The New York Supreme Court in Suffolk County has dismissed a malpractice lawsuit against Dr. Margaret Brandwein-Gensler, a head and neck pathologist formerly at Mount Sinai University, on the basis of a somewhat strict procedural technicality.


The suit was filed on August 4, 2008 by a patient whose story begins back around September 2002, when a CT scan of the chest during a hospitalization for pneumonia showed a nodule in his right lung.  A pulmonologist who was also named in the suit recommended interval CT scans to follow the nodule.

The following year, after complaining of frequent sore throats, difficulty clearing his throat and trouble swallowing, an internist who is also named in the suit felt a “bulge” in the patient’s throat.

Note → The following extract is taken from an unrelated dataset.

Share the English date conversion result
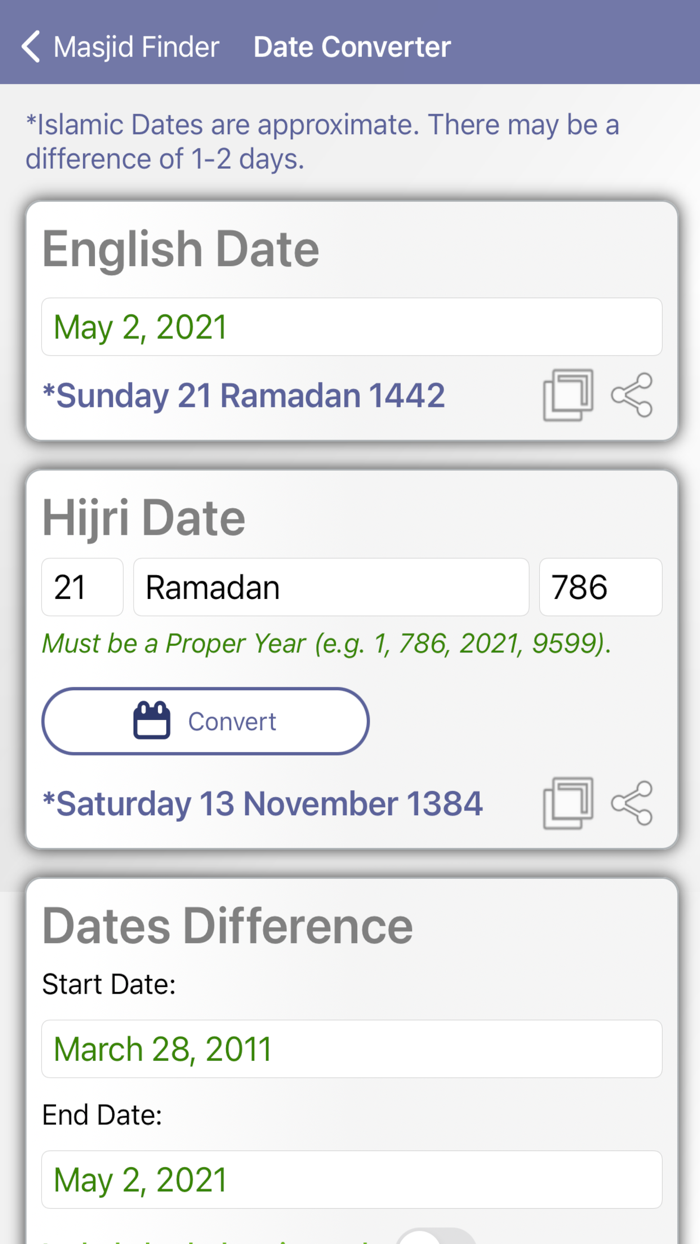 [x=632, y=395]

An ultrasound-guided biopsy of the orange-sized left thyroid nodule was reportedly benign, and a partial thyroidectomy was performed on November 26, 2003.  Dr. Brandwein-Gensler was the attending pathologist who examined the thyroidectomy specimen.

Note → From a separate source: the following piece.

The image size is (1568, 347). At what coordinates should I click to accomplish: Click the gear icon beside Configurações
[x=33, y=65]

Ten histologic slides (7 from the thyroid, 2 from a “paratracheal mass” and one to rule out parathyroid) were examined.  According to court records, at the time Dr. Brandwein-Gensler felt the slides showed:

…benign multinodular goiter with a diffuse Hurthle cell change and micro follicular features, meaning it was very solid, not vacant, an unusual growth pattern for malignancy, and did not indicate either benign or malignant.

After signing out the report, Dr. Brandwein-Gensler took no further part in the patient’s care (this becomes important later on) and left Mount Sinai in August 2004.